Strong fundamentals and a diversified economy are keeping concerns at bay in Dubai, despite a potential cooling of investor sentiment across the region and weakening global conditions.
Dubai announced a balanced budget for 2015 at the start of January, as it plans to increase spending by 9% year-on-year, with spending and revenues both projected at Dh41bn ($11.2bn), according to an official statement. The absence of a budget deficit – the first time since the global financial crisis – is expected to boost business activity and further stimulate the economy.
Growth is expected to accelerate in 2015 to reach 4.5%, according to Mohammed Lahouel, chief economist at Dubai’s Department of Economic Development (DED), speaking in December. Real estate, manufacturing and the services sectors will be the largest contributors to growth while estimates for GDP growth in 2014 stand at 4%, slightly lower than the 2013 performance of 4.6%.
Speaking at the release of the UAE Economic Outlook 2015 report, Lahouel added that the sharp drop in oil prices may have mixed effects on the Dubai economy. One benefit may come as transportation costs retreat but the negative impact of lower oil prices may be manifested through lower trade volumes through Dubai, especially driven by oil producers in the Middle East, Africa and Russia.
The Emirate’s lower exposure to hydrocarbons as a source of revenue will help cushion any fall. Unlike its neighbours oil revenue is projected to contribute only 4% of Dubai’s revenues, according to the finance department. At the same time, economic activity ahead of World Expo 2020 has the potential to mitigate falling oil prices, thanks to investments from the private sector, say economists.

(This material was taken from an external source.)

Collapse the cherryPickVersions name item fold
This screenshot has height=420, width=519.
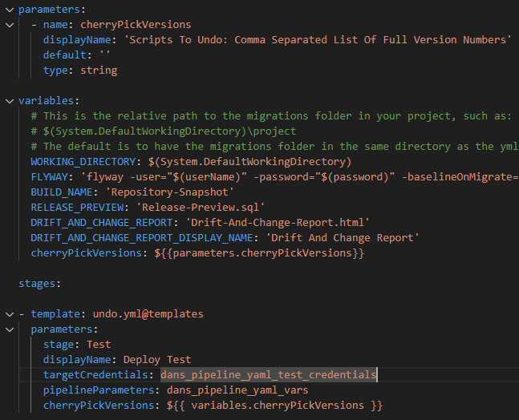point(10,25)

Nonetheless, concerns over the impact of oil prices have spilled over into the local stock exchange, with property, banking and transport stocks all plunging. Investors fear that reduced oil and gas revenues may prompt governments and the private sector across the region to scale back investment programmes and spending.

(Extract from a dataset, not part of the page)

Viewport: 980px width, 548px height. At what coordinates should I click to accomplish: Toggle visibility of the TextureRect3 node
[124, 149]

By mid-December the market’s main index had shed all the gains made during the year, having been up almost 60% in May from the opening of trading in January. Analysts felt the sell-off was an overreaction, which would likely result in a correction. Indeed, the Dubai Financial Market General Index (DFMGI) climbed at the end of December.
Restored confidence could see renewed interest in Dubai banking stocks, with the emirate’s lenders seen as well capitalised, having booked solid earnings during the year. The banking sector’s outlook for 2015 is positive, with a report by Moody’s stating that strong growth in Dubai’s diversified economy is likely to fuel expansion of credit demand of 7-10% in 2015.

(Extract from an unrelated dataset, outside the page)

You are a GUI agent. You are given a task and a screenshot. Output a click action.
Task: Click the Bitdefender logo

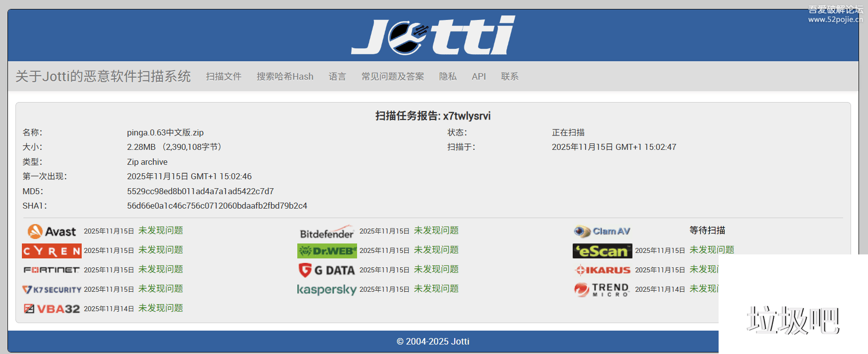click(327, 232)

Expanding public transport continues to be a priority for Dubai with 13% of the 2015 budget allocated to infrastructure spending. Extensions to the metro, a new airport and increasing use of marine transport all aim to improve connectivity and promote additional use of public transport.
The government committed to boost state spending by 11% in 2014, with much of the increased outlays directed to new or ongoing infrastructure developments. Tenders for infrastructure developments to be undertaken for the World Expo 2020 are expected to be issued in the first quarter of 2015 with overall investment likely to fall between $6.2bn and $8.7bn, according to officials.
Property market remains strong
The construction and real estate sectors are expected to be drivers of growth in 2015. Real estate prices have surged in the past two years, with average prices climbing 18% in 2014 according to real estate consultant CBRE. Soaring rents and housing costs have been the primary driver of inflation in 2014, according to government officials. This prompted the UAE Central Bank to issue a warning in June of an overheating real estate market and concerns over a property bubble.
However, the market started to cool in the latter half of 2014 with residential sale prices rising just 3% in the third quarter and 2% in the fourth while rental prices were nearly flat, after rising 7% throughout the year, said CBRE in December. According to data issued by real estate consultancy Frank Knight, mainstream residential prices eased by 5.2% in the third quarter for properties under Dh10m ($1.4m).
In the office segment, rents rose 44% in the 12 months to mid-December, according to real estate firm Cluttons. The increased costs were fuelled by rising demand, led by strong interest from companies in banking and financial services, real estate and aviation, said the firm. There was also increased demand for industrial and warehouse space, with costs rising at leading industrial sites across the emirate, with year-on-year rents up by almost 30%.
Even though concerns over oil prices continue to worry investors, Dubai has started the year with reassurance that its economy is in a strong position to ride out any potential obstacles in 2015.